Wisdom tooth extraction may increase your sense of taste
A new study challenges the idea that pulling wisdom teeth can have a negative effect on taste.
Researchers at the University of Pennsylvania School of Dentistry have found that the extraction not only enhances taste buds, but the effect can be felt over a long period of time.
“Previous research only pointed out the adverse effects on taste after extraction, and it is generally believed that these effects will dissipate over time,” Say Richard L. Doty, director of the Center for Smell and Taste, University of Pennsylvania.
“This new study shows us that from the time a patient undergoes surgery to 20 years later, taste function can actually be slightly improved. This is a surprising but fascinating finding that deserves further research to better understand why it is enhanced And what it might mean clinically.”
Why do wisdom teeth need to be pulled frequently?
Wisdom teeth It is the third molar at the back of the mouth. Most people have two at the top and two at the bottom. They are the last adult teeth to grow, usually between 17 and 25 years old.

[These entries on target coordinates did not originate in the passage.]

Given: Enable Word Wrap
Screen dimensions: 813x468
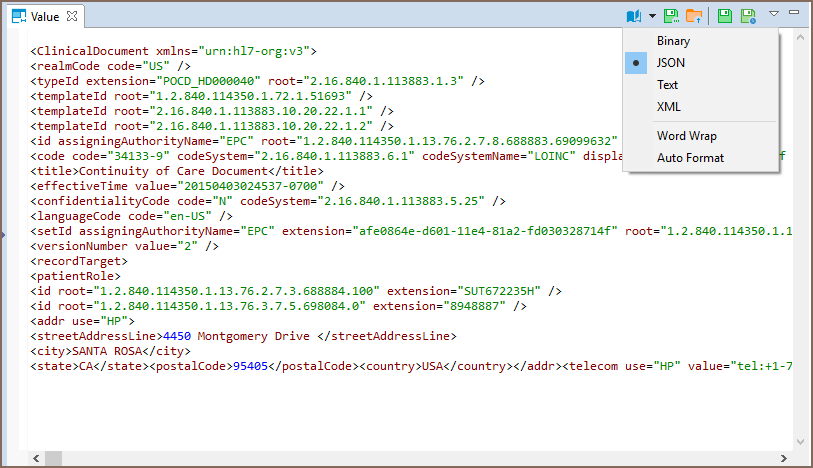Looking at the screenshot, I should click(x=686, y=136).
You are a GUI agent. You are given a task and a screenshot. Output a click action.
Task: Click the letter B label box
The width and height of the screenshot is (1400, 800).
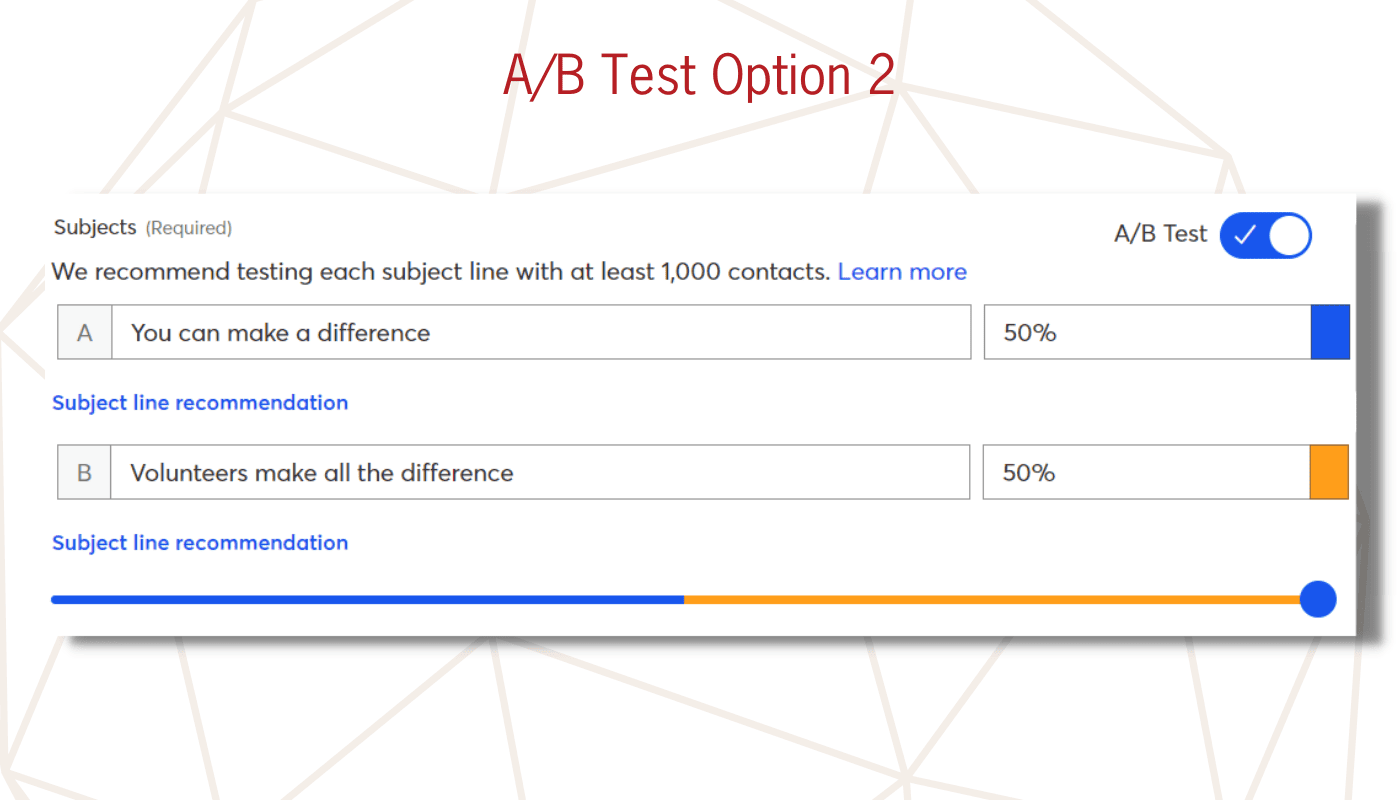click(x=85, y=472)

If they are affected—they do not have enough space to appear or develop naturally—the dentist will recommend removing them. Since most people’s mouths are too small to grow four more teeth, tooth extraction is a common dental procedure.

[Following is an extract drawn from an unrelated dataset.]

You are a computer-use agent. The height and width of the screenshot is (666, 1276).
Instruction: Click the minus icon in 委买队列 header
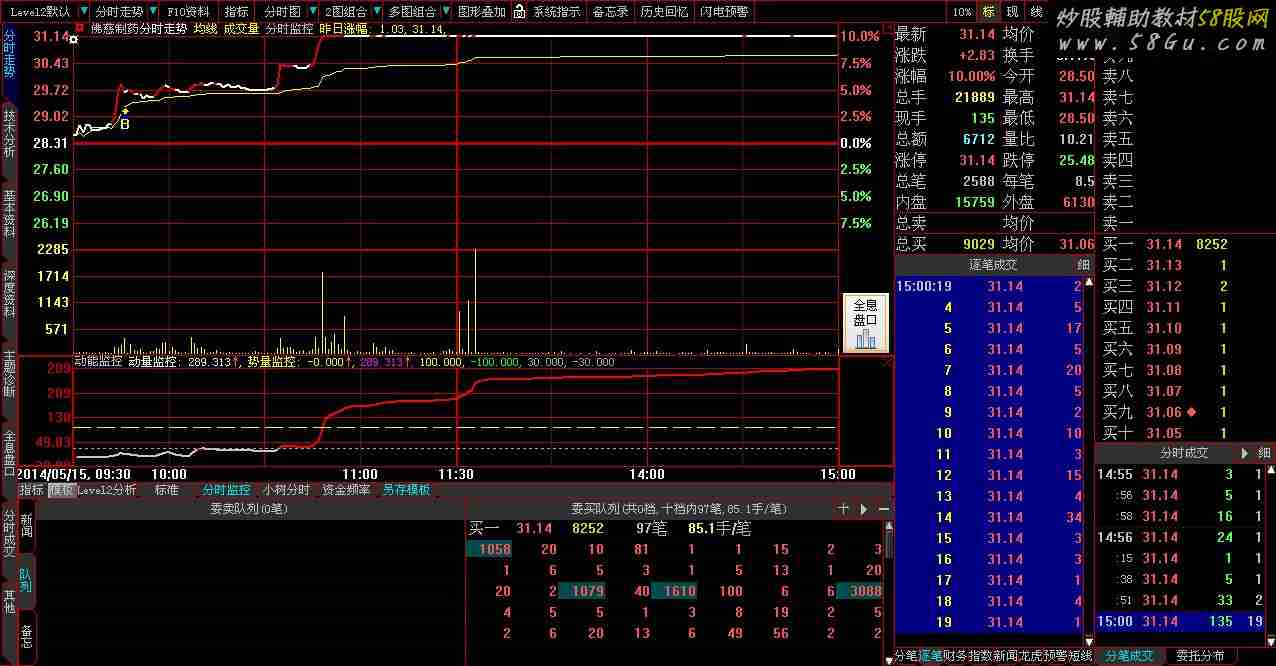point(883,509)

Impacted wisdom teeth can cause pain and damage to other teeth. Because these teeth are more difficult to clean, they also increase a person’s risk of tooth decay and gum disease. symptom These include red or bleeding gums, jaw pain, difficulty opening the mouth, and bad breath.
Effect of extraction on taste
Doty and co-author Dane Kim, a third-year student at the University of Pennsylvania School of Dentistry, analyzed data from 1,255 patients who underwent a chemosensory assessment at the Center for Smell and Taste at the University of Pennsylvania within 20 years. Among these patients, 891 had their wisdom teeth extracted.
The evaluation asked patients to taste five different concentrations of sucrose, sodium chloride, citric acid, and caffeine, and then pointed out which flavors were sweet, salty, sour, or bitter. Ask the patient to sip each solution and then rinse their mouth.
Overall, the extraction group outperforms the control group by at least 3-10% in each of the four flavors. In all cases, women have a more refined sense of taste than men.
“This study strongly suggests that removal of the third molar has a positive long-term effect on the function of the tongue taste pathway in some people, albeit very subtle,” Kim said.
Although the reason for this enhanced taste is unclear, the researchers say that nerve damage that may occur during surgery may play a role. They explained that damage to the taste buds in the front of the mouth may increase the sensitivity of the taste buds in the back of the mouth, thereby increasing the sensitivity of the entire mouth.
Previous studies have shown that repetitive light exercises (such as chewing) will gradually increase the sensitivity of the stimulated tissue after peripheral nerve injury caused by operations such as wisdom tooth removal.
However, it is not yet clear whether this is due to taste. Doty said that further research is needed to determine the underlying mechanism behind the improved taste function.
“These effects are subtle, but they can give us insight into how changing the nerve propagation environment can improve nerve function in the long term,” he said.
the study Published in the journal “Chemical Senses”.